For a while things haven't been great with myself and DH. He has the career, the hobbies (ultra running) and although is present, he's never been particularly hands on. He works away 3-4 days a week and has done this for the last 14 years which to be honest has worked well. The obsession with running and training was probably what caused the most issues when the kids were younger as everything fell to me.
He treats me like one of the children, he tells me off all the time and I've had enough. I had a successful career 10 years ago and then stayed at home for a few years during that time he used to say 'that's your job' if I complained he didn't do much around the house or with the kids. For the past 4 years I have worked and more recently gone full time. He still doesn't do anything but now has started picking at me about things not being good enough. For example he doesn't like how I load the dishwasher so I will be sat down and told off. I recently scratched the alloy on my car and he went mad saying I do it on purpose to annoy him.

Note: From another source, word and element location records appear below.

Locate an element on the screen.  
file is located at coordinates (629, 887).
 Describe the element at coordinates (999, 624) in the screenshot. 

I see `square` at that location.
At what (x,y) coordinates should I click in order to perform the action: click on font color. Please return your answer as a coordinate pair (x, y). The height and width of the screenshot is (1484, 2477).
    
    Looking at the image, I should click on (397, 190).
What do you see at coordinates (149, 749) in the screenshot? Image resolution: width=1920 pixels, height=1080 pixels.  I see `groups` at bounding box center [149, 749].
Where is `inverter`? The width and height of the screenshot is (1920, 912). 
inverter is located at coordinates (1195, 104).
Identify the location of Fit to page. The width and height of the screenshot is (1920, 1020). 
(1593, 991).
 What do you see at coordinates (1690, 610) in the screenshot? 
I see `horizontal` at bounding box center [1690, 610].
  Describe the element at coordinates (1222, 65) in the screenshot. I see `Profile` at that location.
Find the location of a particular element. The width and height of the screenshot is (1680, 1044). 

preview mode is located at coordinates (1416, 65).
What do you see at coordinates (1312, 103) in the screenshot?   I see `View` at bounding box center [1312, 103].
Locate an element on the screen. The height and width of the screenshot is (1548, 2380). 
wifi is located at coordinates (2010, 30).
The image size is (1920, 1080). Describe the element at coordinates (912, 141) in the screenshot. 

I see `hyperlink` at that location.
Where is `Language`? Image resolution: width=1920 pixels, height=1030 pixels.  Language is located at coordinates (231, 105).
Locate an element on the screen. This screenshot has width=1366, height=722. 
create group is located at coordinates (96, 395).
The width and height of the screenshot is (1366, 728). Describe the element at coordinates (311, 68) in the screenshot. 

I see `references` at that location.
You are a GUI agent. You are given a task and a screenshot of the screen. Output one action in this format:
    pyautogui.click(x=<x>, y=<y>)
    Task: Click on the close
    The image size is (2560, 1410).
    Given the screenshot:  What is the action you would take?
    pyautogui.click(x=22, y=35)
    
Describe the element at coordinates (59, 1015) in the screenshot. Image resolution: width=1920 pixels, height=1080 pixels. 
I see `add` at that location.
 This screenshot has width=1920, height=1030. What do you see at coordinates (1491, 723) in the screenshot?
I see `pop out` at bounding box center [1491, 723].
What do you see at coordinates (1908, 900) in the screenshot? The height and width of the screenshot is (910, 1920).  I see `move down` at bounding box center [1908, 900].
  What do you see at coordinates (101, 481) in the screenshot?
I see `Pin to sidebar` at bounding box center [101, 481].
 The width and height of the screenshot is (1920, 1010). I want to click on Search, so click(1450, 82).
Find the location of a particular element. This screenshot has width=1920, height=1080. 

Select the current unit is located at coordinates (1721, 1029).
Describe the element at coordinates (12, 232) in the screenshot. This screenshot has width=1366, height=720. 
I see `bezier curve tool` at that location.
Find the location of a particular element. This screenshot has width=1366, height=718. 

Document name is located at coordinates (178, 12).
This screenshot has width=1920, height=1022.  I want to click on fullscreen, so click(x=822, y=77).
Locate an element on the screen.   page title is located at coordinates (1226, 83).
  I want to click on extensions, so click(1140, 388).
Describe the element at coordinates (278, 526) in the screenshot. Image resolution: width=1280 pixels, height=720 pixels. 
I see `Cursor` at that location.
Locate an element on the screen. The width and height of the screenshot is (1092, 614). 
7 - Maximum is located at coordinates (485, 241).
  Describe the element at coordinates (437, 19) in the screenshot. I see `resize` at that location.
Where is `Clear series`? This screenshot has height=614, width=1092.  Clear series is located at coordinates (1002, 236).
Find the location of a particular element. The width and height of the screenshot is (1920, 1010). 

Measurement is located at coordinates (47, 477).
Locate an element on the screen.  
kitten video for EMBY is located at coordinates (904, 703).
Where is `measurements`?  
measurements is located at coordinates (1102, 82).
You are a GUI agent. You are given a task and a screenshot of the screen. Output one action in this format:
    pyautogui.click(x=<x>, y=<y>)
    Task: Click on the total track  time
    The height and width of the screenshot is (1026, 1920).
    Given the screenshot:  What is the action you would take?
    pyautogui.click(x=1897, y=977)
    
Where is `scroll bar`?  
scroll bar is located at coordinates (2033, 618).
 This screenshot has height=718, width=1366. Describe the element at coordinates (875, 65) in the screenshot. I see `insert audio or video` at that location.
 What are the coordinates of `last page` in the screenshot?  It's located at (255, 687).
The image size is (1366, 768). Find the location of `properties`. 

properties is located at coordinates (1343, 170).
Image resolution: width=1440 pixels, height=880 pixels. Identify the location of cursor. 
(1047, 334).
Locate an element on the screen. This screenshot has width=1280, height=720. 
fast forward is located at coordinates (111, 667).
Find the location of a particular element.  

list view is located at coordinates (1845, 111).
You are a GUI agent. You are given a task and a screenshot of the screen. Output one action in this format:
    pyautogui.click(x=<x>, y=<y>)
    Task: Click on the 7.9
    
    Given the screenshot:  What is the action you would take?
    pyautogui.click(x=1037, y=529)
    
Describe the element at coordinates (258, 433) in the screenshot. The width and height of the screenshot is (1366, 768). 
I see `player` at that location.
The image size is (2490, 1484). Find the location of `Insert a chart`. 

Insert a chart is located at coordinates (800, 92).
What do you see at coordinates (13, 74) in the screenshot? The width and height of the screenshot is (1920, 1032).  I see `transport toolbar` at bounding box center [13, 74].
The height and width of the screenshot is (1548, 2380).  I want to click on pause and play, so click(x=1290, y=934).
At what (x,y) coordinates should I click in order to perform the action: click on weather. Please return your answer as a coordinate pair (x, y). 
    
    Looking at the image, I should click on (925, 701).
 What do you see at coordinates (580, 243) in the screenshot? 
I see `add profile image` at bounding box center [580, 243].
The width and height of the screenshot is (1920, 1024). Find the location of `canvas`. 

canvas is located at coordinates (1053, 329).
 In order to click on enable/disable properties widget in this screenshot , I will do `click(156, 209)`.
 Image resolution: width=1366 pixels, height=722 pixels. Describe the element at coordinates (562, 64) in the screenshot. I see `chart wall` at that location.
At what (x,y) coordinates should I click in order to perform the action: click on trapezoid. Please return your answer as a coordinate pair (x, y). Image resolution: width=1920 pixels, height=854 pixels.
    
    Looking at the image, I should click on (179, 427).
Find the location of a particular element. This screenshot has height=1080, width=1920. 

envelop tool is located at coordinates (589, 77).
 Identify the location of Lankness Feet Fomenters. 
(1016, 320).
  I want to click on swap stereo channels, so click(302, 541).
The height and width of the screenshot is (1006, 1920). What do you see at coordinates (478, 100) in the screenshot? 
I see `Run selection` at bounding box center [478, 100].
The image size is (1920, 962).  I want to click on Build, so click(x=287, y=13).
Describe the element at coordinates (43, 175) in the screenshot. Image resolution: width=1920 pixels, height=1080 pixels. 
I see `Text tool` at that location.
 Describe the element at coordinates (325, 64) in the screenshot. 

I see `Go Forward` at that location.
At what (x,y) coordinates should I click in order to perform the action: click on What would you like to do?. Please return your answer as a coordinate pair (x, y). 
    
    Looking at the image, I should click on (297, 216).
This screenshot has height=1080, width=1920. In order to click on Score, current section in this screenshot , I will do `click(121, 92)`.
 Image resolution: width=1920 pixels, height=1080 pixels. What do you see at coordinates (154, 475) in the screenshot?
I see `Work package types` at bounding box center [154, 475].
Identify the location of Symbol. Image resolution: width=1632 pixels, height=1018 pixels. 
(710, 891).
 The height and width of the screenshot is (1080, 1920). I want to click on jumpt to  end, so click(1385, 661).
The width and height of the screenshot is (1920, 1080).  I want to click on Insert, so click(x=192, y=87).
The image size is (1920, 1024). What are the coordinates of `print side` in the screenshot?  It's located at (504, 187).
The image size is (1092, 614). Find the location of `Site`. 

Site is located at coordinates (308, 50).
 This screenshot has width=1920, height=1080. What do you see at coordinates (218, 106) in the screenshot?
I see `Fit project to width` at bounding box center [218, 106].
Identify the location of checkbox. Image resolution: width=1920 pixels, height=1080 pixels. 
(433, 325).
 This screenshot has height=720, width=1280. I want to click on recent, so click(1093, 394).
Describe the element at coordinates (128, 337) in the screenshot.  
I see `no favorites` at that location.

He's always right, never apologises, has the upper hand financially and I've had enough. I opened up to my Mum and she said me and my youngest could stay there (I think she thinks that will give him a sharp shock) but that would mean leaving the house and my teenagers as they wouldn't want to come and we couldn't all fit. But should I? I think if I left he would just say to himself that I'll come crawling back, I don't think he'll care as the teens are pretty self sufficient so it won't put him out. I think I deserve more, I think I deserve to be treated like an equal and not a child.